Items from a dataset:
"""

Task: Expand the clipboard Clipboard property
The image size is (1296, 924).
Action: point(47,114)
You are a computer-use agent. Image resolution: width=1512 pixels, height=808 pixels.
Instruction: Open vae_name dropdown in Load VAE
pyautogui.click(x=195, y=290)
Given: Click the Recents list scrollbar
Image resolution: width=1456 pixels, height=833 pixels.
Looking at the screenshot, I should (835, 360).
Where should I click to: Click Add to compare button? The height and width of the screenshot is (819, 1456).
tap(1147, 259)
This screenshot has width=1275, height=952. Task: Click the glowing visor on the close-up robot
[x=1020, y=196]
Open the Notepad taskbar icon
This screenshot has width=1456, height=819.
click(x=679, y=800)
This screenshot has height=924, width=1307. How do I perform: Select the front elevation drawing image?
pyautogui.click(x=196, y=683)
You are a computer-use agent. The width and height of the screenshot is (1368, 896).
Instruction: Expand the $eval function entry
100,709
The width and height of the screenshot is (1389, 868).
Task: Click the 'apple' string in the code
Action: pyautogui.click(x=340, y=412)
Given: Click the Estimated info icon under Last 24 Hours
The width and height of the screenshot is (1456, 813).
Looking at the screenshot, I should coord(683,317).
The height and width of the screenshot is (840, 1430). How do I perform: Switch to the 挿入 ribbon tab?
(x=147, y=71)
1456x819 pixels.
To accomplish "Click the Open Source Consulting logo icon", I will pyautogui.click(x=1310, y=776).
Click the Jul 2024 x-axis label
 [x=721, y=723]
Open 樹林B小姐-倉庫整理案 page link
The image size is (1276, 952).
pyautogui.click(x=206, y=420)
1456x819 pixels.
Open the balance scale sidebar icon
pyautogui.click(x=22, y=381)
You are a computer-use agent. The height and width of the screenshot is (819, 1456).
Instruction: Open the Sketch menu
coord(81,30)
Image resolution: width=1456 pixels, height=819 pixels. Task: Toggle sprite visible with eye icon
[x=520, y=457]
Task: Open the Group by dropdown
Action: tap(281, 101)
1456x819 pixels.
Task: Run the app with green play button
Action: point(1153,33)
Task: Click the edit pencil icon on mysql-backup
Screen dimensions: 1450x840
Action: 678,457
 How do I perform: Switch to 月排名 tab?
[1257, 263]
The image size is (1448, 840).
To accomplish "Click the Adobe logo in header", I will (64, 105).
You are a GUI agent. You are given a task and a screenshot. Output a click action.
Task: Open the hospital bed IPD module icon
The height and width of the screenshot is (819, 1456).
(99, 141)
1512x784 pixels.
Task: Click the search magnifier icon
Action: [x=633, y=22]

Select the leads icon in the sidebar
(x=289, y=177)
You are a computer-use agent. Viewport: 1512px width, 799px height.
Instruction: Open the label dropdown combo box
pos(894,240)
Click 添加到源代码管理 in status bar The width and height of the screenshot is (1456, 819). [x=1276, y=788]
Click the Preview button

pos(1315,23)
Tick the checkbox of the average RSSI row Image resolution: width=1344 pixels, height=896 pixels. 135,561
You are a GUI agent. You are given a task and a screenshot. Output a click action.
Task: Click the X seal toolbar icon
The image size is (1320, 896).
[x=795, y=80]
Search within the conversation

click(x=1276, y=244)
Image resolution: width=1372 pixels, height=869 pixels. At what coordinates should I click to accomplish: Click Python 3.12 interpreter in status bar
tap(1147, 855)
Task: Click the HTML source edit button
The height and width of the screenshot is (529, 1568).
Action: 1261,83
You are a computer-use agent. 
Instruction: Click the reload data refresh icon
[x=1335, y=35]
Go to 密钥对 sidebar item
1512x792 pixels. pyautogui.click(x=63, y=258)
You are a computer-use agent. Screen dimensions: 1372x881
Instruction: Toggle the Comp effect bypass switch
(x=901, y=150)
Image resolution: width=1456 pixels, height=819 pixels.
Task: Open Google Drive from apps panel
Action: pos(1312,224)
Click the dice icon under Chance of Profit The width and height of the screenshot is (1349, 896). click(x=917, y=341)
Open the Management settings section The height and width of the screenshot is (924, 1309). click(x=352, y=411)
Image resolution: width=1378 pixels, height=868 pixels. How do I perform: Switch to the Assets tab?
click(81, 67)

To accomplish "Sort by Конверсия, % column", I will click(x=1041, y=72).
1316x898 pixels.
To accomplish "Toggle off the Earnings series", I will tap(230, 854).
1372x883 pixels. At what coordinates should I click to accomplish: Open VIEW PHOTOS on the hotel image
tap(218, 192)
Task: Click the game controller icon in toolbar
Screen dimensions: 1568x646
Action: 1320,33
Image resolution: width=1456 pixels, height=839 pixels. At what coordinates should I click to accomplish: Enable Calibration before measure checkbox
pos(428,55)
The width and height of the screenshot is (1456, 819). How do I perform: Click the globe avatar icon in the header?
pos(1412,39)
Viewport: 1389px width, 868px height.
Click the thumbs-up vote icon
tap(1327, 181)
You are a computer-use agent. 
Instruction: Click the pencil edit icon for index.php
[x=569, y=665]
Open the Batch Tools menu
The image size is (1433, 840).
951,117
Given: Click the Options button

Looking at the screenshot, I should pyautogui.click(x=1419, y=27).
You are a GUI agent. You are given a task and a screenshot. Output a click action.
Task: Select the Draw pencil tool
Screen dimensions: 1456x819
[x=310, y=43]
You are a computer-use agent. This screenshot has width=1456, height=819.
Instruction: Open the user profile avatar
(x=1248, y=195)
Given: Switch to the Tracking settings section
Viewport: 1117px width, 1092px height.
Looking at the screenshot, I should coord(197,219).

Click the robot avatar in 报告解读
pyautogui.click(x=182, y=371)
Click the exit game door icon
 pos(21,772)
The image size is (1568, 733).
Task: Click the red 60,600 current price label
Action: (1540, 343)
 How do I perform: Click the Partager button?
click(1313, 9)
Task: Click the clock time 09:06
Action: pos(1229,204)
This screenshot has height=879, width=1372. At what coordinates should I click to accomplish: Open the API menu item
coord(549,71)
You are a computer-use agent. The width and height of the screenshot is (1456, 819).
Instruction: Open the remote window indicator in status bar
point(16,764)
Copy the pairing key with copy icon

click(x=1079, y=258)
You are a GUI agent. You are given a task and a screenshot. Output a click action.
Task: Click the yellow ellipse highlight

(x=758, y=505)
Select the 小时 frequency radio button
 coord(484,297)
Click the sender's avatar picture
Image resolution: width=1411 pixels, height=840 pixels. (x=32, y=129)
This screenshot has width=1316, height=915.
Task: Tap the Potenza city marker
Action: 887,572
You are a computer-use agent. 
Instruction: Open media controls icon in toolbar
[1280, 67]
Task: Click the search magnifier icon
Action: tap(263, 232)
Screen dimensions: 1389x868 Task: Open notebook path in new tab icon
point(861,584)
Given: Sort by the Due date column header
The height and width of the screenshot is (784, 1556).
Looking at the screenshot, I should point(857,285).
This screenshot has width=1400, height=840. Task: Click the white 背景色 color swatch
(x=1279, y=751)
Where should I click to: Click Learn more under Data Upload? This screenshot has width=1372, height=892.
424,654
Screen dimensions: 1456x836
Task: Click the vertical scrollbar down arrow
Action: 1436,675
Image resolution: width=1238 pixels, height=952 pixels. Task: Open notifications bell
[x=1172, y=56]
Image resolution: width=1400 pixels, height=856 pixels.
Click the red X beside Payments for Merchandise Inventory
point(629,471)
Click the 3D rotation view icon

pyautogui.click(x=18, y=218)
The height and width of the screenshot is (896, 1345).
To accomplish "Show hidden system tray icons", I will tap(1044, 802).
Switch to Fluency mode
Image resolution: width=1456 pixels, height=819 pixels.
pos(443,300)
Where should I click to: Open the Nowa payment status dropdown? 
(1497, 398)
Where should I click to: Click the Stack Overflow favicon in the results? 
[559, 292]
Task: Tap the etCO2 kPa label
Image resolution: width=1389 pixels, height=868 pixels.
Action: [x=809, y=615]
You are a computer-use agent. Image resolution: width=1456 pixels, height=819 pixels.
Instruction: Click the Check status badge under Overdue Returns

"""

▸ **GOAL OF THE EXERCISE**: Find "logo" in the data above. Report each line where it appears.

▸ **YOUR RESPONSE**:
To accomplish "Click the Open Source Consulting logo icon", I will pyautogui.click(x=1310, y=776).
To accomplish "Click the Adobe logo in header", I will (64, 105).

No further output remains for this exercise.